If you garden in Colorado, you might be thinking, "What's this about? A tulip that doesn't come back spring after spring?"
Here in the southern U.S., it's cause for celebration when what I call a regular Dutch tulip hybrid blooms several years in succession (two years back to back is pretty extraordinary). I remember my mother-in-law once sent me some 'Angelique' peony-flowering tulips. I planted them in the fall, and the next spring they were magnificent.
The next year she asked me about the tulips. I'd forgotten I was supposed to have them; they were nowhere to be found. I can't remember if I told her the truth. I hope I did. She was this beautiful woman, tall and glamorous, who scared me to death, so it's possible that I could have fudged a little.
Every few years, a yellow and red striped tulip I planted some 35 years ago comes up and blooms. There's no explanation for this, except maybe we had ample cold weather in the fall and winter. It's been a couple of years now since I've seen it, but who knows?
I do have some white lily-flowering tulips a friend salvaged from an apartment complex where the landscapers were digging the bulbs and throwing them away. They make a valiant appearance every year, but as soon as I see them, the deer do, too. They snap the heads off all at once. It's discouraging.
About five years ago, I bought a pot of species-type, 'Lady Jane' clusiana tulips from nurseryman Scott McMahan at his booth at the Southeastern Flower Show. The pinkish-red and white flowers have come up and bloomed every year since. After doing a bit of research, I see that this is touted as a perennial tulip for the South and is listed in the Southern Living Plant Collection.

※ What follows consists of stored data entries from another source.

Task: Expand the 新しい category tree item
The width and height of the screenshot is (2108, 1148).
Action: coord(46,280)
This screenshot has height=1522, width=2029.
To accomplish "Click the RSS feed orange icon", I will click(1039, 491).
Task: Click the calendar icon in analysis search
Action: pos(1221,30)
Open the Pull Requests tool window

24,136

So far, the squirrels and chipmunks (notorious bulb diggers) haven't bothered this tulip. And, I think the fact that on June 18, a huge oak tree fell on the place the bulbs are planted won't make a difference. The only thing I have to worry about is getting a deer fence in place before next spring. That's my big goal now.
Tulipa clusiana 'Lady Jane'; native from Iran east to the Himalayas; 10-12 inches high; sun to part shade; plant in well-drained soil. Plant out of the line of fire of a sprinkler system, especially in summer; allow the foliage to yellow and mature as you would for a daffodil.